DIRECTOR AGREEMENT NO._____

WHEREAS:

  • Law No. 31/1990, Company Law, republished, as amended and supplemented, hereinafter referred to as Law No. 31/1990
  • Government Emergency Ordinance No. 109/2011 on public companies corporate governance as amended and supplemented by Law No.111/2016, hereinafter referred to as GEO No. 109/2011
  • Government Decision No. 722/2016 on approving the Enforcement Guidelines of certain provisions of Government Emergency Ordinance No. 109/2011 on corporate governance of public enterprises, hereinafter referred to as G.D. No. 722/2016
  • Government Decision No. 26/2013 on strengthening financial discipline at the level of economic operators in which the state or administrative-territorial units are sole or majority shareholders or directly or indirectly hold a majority stake, as amended and supplemented
  • The provisions of Article 1913 and the following, as well as Article 2009 and the following of Law No. 287/2009 on the Civil Law, as amended and supplemented

and whereas:

Resolution of the Ordinary General Meeting of Shareholders No. ………… of …………..

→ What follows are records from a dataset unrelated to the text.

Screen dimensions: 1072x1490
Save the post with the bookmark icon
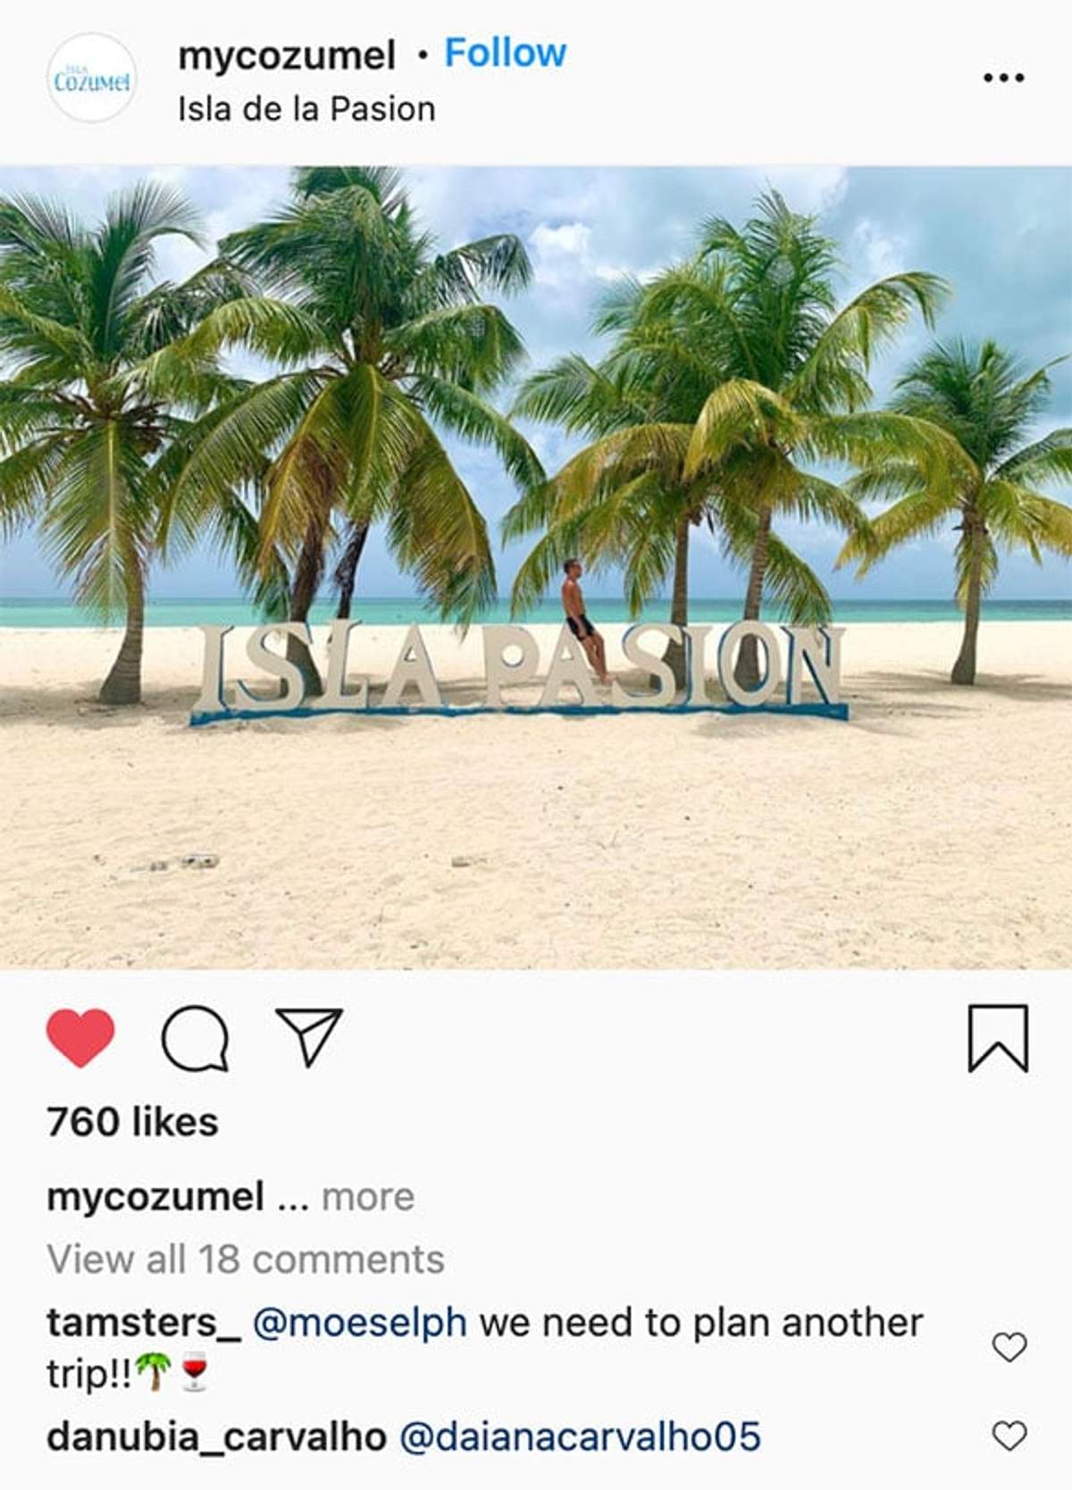(998, 1038)
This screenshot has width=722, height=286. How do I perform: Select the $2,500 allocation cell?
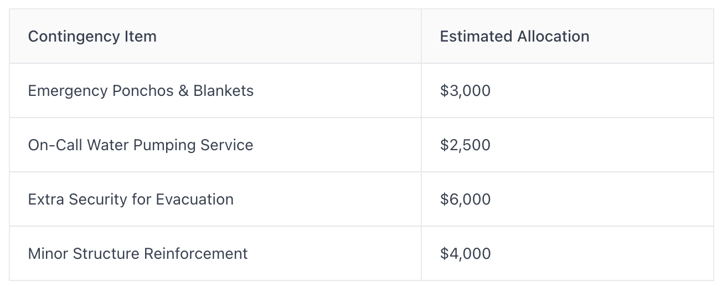point(567,145)
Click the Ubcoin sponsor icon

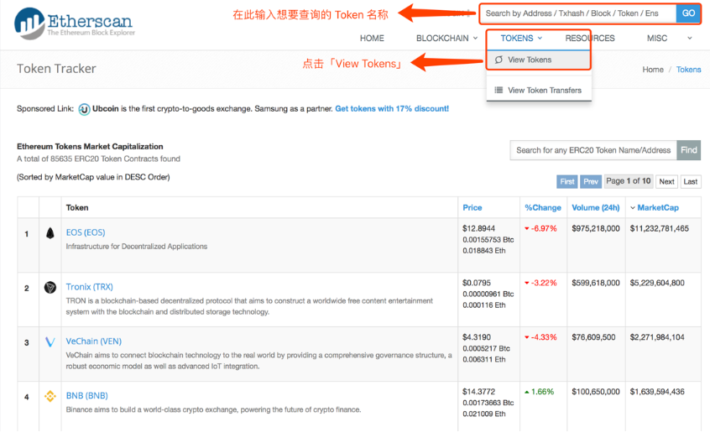coord(84,109)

appointing Mr./Mrs. ……………. as member of the Board of Directors, who has expressly

accepted such appointment, and who will exercise, together with the other members of the Board of Directors its duties, provided by GEO No. 109/2011 on public companies corporate governance, as amended and supplemented;

Pursuant to the provisions of Article 142 of the Company Law No. 31/1990, republished, as amended and supplemented, the Board of Directors is responsible for the performance of all acts necessary and useful for the fulfilment of the company's object of activity, except those reserved by law for the General Meeting of Shareholders;

The form of the Director Agreement, including the fixed gross allowance due to the directors, was approved by Resolution No. …….. of……… of the Ordinary General Meeting

of Shareholders in accordance with the Government Decision No. 722/2016 on approving the Enforcement Guidelines of certain provisions of Government Emergency Ordinance No. 109/2011 on corporate governance of public enterprises, as amended and supplemented and with Law No. 31/1990, Company Law, republished, as amended and supplemented;

The General Meeting of Shareholders of ………………S.A. from …………………….. decided that

this Director Agreement shall be signed by the shareholders/representative, Mr./Mrs.

…………….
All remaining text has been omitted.